28 septembre 1864 : naissance de l’Association Internationale des Travailleurs
Toutefois, ces rencontres sont essentiellement encadrées par le patronat anglais. Seuls quelques ouvriers ont réellement l’occasion d’échanger avec leurs homologues londoniens et avec leurs organisations. Parmi ceux-ci, Henri Tolain , ouvrier ciseleur parisien (voir sa biographie dans le Maitron).

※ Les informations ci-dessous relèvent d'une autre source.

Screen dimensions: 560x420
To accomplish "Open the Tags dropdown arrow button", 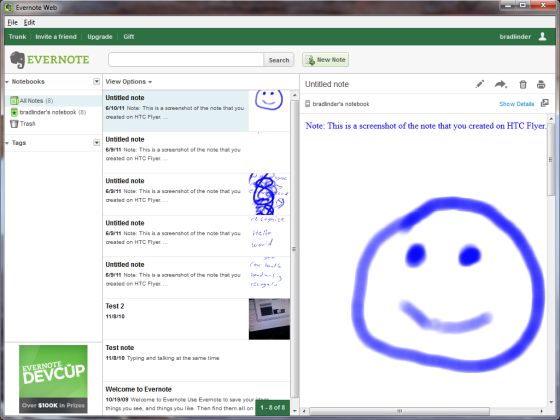I will [96, 142].
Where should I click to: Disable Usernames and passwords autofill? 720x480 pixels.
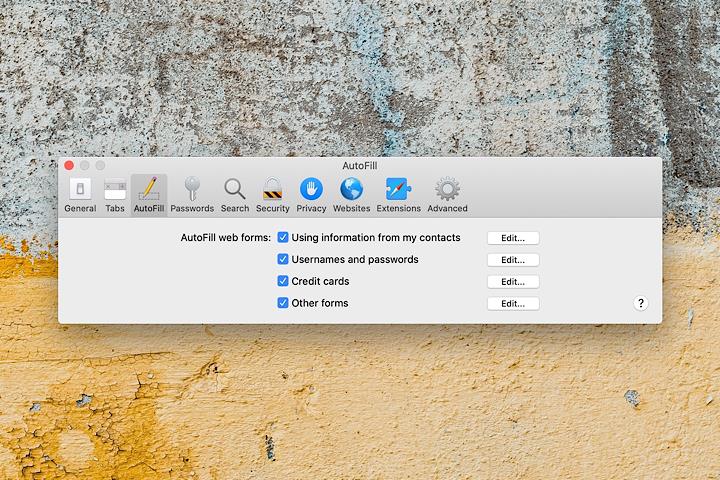click(x=283, y=260)
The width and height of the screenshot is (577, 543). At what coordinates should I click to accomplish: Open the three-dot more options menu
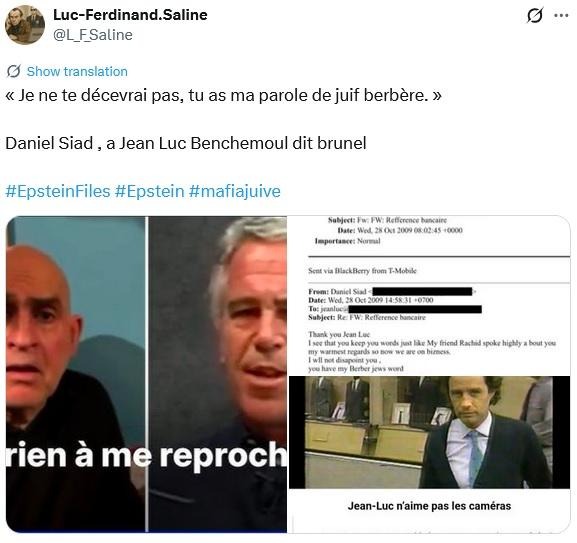click(x=561, y=15)
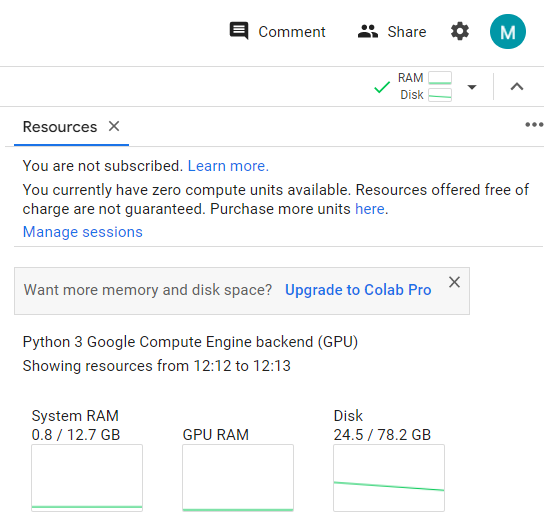
Task: Open Manage sessions link
Action: (x=83, y=232)
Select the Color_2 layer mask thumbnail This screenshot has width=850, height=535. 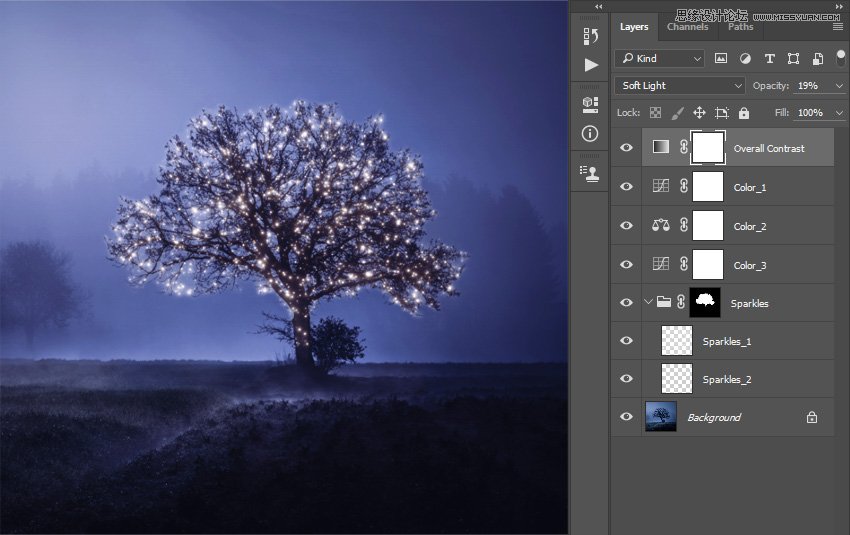click(708, 226)

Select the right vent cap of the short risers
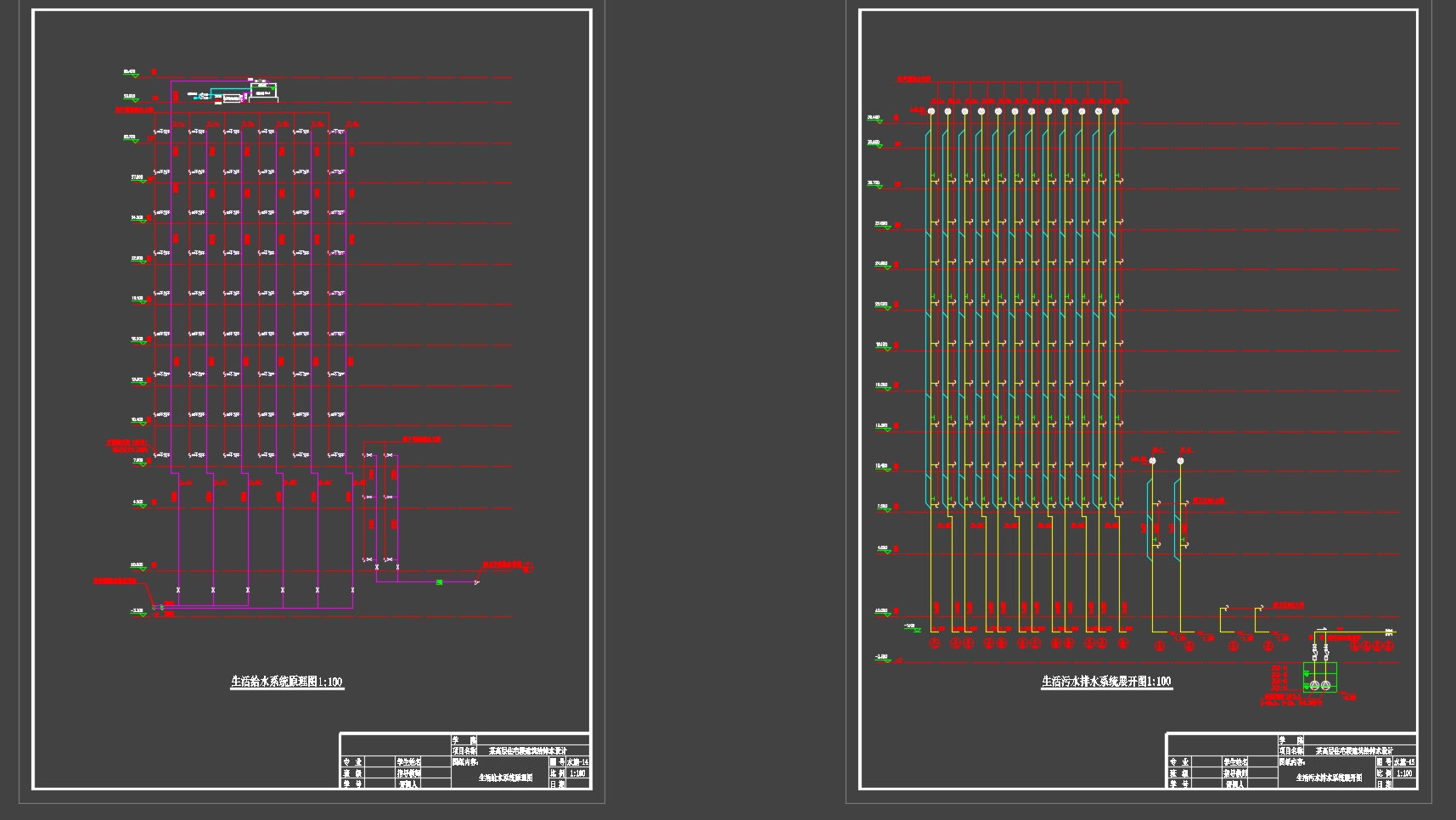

En juillet 1863, des syndicalistes anglais, emmenés par Georges Odger (voir sa biographie dans le Maitron), lancent une nouvelle invitation aux Français. Leur adresse en appelle à la coopération internationale entre ouvriers, avec deux objectifs principaux : peser sur la politique étrangère des gouvernements pour soutenir les mouvements de libération nationale – particulièrement en Pologne – et lutter contre la mise en concurrence des travailleurs à l’échelle internationale, essentiellement contre le recrutement de main-d’œuvre étrangère pour briser les grèves ou tirer les salaires vers le bas. Après une correspondance nourrie, l’initiative aboutit donc ce 28 septembre 1864.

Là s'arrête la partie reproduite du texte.